Los ciegos de Madrid, cuyas primeras ordenanzas se sitúan en 1614, disfrutaban de monopolios: la venta de gacetas, almanaques, folletines y toda clase de pliegos de pequeño formato, aparte de poder ejercer públicamente la música callejera.

Sucesivas ordenanzas fueron delimitando gradualmente los monopolios con los que disfrutaban los ciegos y favoreciendo la libertad de comercio.

En 1836, justo cuando se da la orden de la demolición del convento de San Felipe, una Real Orden disuelve la Hermandad de ciegos de la Corte y el privilegio con el que contaban los ciegos del monopolio de venta y recitados de las gacetas oficiales donde promulgaban noticias. La difusión de pliegos llevados a cabo por los miembros de la cofradía llevaba aparejado el no poder ejercer la mendicidad, aunque las infracciones ante ese punto eran sumamente frecuentes. Tras esta disposición, los vendedores de pliegos, recitadores o cantadores de los mismos, deberían someterse al nuevo reglamento y cuidar no ofender a las buenas costumbres, contrarios a la religión católica o incitadores a la desobediencia a las leyes o a la autoridad competente.

Todo esto, al igual que disposiciones posteriores, tenía por objeto el tratar de salvaguardar la moral pública, puesta en cuestión de forma exponencial en los años donde las gradas del convento fueron lugar idóneo para la propagación de todo este entramado, recurriendo a la responsabilidad moral de editores, vendedores y recitadores que, obviamente, apenas se tenía en cuenta.

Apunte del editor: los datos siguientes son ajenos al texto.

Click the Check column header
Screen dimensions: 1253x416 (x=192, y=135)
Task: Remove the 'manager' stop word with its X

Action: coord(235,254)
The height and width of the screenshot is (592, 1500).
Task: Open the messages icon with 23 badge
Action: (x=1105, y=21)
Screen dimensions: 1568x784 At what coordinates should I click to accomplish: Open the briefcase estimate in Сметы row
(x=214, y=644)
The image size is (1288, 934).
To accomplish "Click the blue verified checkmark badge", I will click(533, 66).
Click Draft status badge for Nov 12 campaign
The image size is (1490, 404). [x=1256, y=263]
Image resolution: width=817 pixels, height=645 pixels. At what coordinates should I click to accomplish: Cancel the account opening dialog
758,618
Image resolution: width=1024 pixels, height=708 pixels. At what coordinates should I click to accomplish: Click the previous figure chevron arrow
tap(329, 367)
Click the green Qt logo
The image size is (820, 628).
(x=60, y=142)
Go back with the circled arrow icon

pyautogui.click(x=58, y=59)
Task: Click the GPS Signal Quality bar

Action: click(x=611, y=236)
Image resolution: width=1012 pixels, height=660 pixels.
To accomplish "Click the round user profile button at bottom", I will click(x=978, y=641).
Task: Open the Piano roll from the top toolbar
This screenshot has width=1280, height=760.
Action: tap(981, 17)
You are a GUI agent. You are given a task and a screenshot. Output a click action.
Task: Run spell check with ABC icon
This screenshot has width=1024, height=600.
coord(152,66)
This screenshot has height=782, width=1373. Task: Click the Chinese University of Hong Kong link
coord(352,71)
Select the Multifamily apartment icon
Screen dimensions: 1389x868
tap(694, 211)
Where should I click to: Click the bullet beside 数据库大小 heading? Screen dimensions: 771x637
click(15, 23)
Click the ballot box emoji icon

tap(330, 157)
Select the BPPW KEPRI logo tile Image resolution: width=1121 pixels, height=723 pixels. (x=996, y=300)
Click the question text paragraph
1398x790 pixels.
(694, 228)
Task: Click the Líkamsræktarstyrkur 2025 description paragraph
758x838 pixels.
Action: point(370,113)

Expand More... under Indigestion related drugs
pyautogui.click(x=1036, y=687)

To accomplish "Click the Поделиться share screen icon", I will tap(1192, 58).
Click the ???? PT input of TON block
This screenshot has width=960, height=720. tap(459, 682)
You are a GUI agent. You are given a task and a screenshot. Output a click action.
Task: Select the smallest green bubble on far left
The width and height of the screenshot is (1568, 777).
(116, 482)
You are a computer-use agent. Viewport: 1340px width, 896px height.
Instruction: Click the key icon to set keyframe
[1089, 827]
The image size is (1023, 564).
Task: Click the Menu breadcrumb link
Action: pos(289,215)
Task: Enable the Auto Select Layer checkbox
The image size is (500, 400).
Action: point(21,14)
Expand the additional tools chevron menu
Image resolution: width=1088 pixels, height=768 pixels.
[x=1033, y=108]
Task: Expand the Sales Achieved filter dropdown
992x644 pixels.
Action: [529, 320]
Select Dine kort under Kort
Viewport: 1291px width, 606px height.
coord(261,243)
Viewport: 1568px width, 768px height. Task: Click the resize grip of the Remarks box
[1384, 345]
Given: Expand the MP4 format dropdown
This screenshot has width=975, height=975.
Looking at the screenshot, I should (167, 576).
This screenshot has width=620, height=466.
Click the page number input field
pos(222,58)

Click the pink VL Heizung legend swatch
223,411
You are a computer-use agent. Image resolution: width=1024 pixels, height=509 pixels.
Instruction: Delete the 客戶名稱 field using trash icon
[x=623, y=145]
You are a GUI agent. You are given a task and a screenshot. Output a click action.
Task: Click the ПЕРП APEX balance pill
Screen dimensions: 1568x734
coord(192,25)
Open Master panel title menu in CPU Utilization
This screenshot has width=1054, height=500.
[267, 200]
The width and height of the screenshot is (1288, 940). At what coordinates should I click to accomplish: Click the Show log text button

Las gradas de San Felipe, fue un lugar de encuentro durante toda su existencia de esta circulación de pliegos y noticias. En sus covachuelas no solo se podían encontrar toda clase de impresos, sino que se hallaban a la venta libros de temática variada, como estos ejemplos de folletos donde se recogían pronósticos y noticias compuestas por «El pequeño piscator de Salamanca» o Juan de Quevedo, seudónimo de Diego de Torres Villarroel, controvertido personaje salmantino caracterizado en sugerentes líneas en el estudio de Guy Mercadier, Diego de Torres Villarroel. Masques et miroirs, Editions Hispaniques, París, 1981, pág. 3.
«Astrólogo, curandero, matemático, bailarín, sacerdote, compositor, guitarrista, flautista, bordador de tapices, pantuflas y casullas, administrador de bienes, sacristán, bufón, poeta, dramaturgo, hagiógrafo, geólogo, novelista, geómetra, meteorólogo, almanaquero, universitario, teólogo y moralista, físico, maestro apicultor, hidrólogo, panfletista, autobiógrafo: ésta son las facetas más notables que Diego de Torres ofrece al lector de los 14 volúmenes de obras que reunió en 1752».